▶ _EXERCISE AIM_: Your task is to filter the entries and copy every line containing the string "Collapse".

▶ _PROVIDED DATA_:

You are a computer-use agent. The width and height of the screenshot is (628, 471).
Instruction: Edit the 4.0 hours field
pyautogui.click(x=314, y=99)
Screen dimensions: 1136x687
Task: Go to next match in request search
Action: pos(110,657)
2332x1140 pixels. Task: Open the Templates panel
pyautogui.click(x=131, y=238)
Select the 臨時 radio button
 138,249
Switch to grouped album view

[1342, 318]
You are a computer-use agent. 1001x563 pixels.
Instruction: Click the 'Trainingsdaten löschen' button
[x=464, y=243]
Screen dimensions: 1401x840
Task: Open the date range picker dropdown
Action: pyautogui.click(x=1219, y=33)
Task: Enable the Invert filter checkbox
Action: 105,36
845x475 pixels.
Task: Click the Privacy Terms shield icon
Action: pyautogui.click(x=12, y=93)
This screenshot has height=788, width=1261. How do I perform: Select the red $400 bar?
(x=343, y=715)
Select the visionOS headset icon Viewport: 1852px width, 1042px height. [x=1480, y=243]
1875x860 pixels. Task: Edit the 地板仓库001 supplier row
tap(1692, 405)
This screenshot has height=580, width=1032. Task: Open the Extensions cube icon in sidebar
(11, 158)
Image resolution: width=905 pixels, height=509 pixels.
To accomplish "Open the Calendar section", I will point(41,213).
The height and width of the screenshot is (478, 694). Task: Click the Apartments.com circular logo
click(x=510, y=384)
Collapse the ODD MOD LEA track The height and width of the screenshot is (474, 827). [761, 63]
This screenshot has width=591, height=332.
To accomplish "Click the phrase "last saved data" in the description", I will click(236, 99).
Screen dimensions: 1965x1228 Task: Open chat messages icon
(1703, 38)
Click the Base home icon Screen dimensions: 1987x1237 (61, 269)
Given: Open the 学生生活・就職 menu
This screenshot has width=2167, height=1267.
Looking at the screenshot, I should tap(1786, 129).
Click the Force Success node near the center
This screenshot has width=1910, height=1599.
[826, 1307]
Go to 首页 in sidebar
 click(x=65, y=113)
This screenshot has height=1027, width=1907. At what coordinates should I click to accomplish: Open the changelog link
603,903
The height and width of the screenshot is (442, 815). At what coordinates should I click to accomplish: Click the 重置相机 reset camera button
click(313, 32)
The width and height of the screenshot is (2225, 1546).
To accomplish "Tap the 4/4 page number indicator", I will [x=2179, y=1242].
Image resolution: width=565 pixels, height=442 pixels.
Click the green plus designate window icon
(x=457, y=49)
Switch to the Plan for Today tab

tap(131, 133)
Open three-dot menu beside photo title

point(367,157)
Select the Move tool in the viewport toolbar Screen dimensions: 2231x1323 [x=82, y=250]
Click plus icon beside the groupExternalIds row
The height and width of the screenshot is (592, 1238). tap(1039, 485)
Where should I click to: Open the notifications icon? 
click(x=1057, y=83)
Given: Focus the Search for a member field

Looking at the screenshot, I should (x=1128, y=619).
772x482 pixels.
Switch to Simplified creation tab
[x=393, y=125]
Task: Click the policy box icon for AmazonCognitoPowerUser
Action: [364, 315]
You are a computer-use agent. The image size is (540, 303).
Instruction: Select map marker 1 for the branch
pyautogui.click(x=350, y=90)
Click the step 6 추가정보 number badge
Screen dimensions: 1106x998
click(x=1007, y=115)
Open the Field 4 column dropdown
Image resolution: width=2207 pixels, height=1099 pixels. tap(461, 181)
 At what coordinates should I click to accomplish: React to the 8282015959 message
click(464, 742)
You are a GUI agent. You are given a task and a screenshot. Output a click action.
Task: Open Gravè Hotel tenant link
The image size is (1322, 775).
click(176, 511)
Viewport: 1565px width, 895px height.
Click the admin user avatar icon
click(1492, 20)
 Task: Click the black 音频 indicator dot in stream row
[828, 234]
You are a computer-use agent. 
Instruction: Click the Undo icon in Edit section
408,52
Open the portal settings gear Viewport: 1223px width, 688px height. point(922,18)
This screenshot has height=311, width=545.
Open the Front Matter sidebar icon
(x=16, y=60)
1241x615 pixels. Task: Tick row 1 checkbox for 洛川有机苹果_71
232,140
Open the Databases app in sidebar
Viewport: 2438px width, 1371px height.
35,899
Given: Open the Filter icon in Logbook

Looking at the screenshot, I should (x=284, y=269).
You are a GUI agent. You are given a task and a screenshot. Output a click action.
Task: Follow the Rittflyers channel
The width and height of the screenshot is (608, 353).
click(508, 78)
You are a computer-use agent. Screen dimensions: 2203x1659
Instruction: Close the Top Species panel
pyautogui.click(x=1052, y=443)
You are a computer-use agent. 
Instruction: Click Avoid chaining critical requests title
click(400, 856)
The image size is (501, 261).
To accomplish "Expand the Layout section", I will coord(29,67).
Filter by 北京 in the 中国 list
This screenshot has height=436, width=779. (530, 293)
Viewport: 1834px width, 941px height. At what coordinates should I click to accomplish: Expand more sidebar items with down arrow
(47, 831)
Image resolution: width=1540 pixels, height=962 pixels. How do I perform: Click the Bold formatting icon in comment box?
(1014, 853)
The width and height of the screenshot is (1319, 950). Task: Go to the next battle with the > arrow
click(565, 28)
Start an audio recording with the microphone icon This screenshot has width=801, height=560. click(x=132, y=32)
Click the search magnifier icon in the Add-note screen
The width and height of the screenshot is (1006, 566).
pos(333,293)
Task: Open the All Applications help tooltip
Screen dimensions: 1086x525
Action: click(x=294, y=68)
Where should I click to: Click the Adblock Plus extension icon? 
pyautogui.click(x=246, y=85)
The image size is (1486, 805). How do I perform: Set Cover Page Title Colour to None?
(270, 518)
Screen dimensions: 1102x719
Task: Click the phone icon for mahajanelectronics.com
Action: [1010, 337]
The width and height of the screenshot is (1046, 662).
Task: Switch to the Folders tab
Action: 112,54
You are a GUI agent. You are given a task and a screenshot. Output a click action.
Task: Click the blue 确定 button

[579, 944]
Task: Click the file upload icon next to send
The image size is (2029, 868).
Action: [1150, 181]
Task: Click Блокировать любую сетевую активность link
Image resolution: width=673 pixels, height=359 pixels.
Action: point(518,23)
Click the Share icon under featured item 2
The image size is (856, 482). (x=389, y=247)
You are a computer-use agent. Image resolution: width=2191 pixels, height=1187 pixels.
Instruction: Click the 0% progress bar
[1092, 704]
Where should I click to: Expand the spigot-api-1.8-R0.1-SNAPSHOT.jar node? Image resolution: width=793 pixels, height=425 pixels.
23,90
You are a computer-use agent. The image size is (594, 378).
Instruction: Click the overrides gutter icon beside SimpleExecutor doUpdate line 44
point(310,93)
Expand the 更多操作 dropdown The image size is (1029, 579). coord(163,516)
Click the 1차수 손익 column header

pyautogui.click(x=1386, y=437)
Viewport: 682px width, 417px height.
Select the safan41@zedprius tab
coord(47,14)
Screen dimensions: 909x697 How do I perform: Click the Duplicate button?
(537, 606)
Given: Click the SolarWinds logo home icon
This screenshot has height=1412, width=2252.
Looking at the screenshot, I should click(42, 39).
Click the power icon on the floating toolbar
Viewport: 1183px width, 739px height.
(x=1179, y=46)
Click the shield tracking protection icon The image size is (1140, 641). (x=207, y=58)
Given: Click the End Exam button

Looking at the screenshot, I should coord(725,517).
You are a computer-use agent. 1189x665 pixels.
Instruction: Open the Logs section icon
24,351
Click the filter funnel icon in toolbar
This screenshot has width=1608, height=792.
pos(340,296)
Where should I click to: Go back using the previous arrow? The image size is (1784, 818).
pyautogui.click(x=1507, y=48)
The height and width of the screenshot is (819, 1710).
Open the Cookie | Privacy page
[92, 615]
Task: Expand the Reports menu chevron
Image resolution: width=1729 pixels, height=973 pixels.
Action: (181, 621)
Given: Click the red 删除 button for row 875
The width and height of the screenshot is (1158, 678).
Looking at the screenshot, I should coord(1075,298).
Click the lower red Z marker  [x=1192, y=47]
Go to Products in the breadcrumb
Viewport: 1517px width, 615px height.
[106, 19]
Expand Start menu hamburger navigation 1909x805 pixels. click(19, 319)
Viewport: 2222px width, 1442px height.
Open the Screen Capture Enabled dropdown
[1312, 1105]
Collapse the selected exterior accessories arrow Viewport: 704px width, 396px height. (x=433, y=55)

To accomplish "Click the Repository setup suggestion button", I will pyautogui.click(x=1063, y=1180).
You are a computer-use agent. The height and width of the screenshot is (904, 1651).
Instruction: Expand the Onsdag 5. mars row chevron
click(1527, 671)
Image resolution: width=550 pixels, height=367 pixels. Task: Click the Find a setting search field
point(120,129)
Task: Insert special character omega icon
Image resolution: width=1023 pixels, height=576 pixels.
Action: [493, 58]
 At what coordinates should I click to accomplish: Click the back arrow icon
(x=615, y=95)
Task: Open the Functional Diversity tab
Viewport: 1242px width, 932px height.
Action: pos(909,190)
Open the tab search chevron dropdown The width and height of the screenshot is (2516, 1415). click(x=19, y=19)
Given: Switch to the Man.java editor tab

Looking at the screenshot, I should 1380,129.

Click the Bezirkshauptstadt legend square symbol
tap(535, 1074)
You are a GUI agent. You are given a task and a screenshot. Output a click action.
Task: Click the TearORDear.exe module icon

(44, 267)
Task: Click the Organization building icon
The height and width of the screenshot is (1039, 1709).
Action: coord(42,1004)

▶ _WORKED SOLUTION_:
Collapse the ODD MOD LEA track The height and width of the screenshot is (474, 827). [761, 63]
Collapse the selected exterior accessories arrow Viewport: 704px width, 396px height. (x=433, y=55)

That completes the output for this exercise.